Microsoft Cloud Security Graph
Vasu Jakkal, Microsoft’s corporate VP for security, compliance, identity, and management, stated in a blog post announcing the forthcoming GCP support that “Defender CSPM provides advanced posture management capabilities with full visibility across cloud and hybrid resources from agentless scanning, integrated contextual insights from code, identities, data, internet exposure, compliance, attack path analysis, and more, to prioritize your most critical risks.”
Defender CSPM uses Microsoft’s cloud security graph to provide attack path analyses, he added, allowing security professionals to prioritize potential risks. Raviv Tamir, Microsoft’s chief of security product strategy, says Microsoft has populated the graph database across all three clouds.
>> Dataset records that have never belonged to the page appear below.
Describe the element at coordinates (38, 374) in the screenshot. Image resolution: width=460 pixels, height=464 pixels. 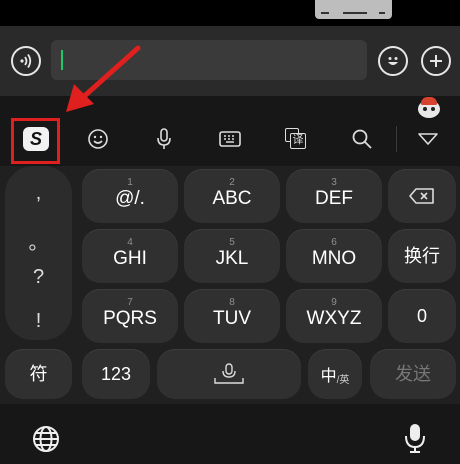
I see `symbols-key: 符` at that location.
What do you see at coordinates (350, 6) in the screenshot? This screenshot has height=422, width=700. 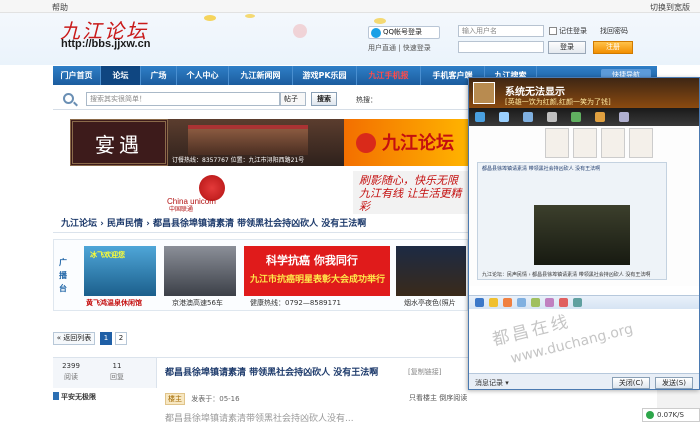 I see `top-strip: 帮助 切换到宽版` at bounding box center [350, 6].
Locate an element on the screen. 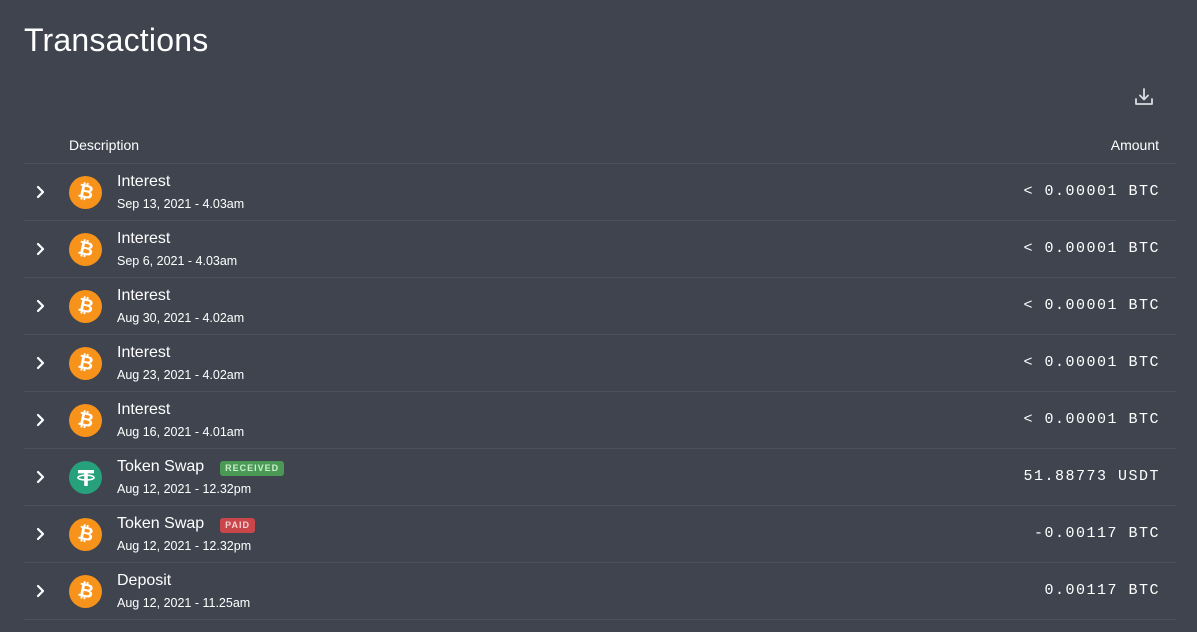 This screenshot has height=632, width=1197. column-header-amount: Amount is located at coordinates (1134, 145).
“Essentially, it’s a really nice graph database that understands relationships that enables you to ask risk-related questions,” Tamir says. “If I am looking at one asset, I can ask what it means to the other assets that I have.”
Tamir explains that the first layer provides a way for administrators to query the graph through Microsoft’s interface or via APIs. “So you can formulate any kind of query that you want to understand the relationship between the different assets that you have,” he says.
Microsoft is enhancing the graph database to accept data from its new Microsoft Vulnerability Management (MVM) offering, enabling CSPM to mark external assets, he adds. “If you have assets that are externally facing the Internet, then that data also is accrued to the graph,” Tamir says. “Things that come in from the other defenders also get through to the graph.”
Besides scanning compute instances, Microsoft has expanded Defender CSPM’s data discovery capabilities with GCP Cloud Storage. Jakkal’s blog noted that this will enable security administrators to identify over 100 types of sensitive information via the cloud security graph to analyze attack paths.
Microsoft is adding multicloud policy monitoring for free via its Microsoft cloud security benchmark (MCSP). Microsoft describes MCSP as a cloud-based control framework mapped to compliance standards, such as CIS, PCI, and NIST. MCSP support is generally available in AWS and Azure and in preview in GCP via the regulatory compliance dashboard in Microsoft Defender for Cloud.
Last month, Microsoft announced that it would expand free access to cloud logs using Microsoft Purview Audit, in response to complaints that its fee structure for logging hindered organizations’ investigations into an ongoing attack from a Chinese APT group. According to Microsoft, Purview Audit records and retains thousands of user and administrator operations across various Microsoft 365 offerings.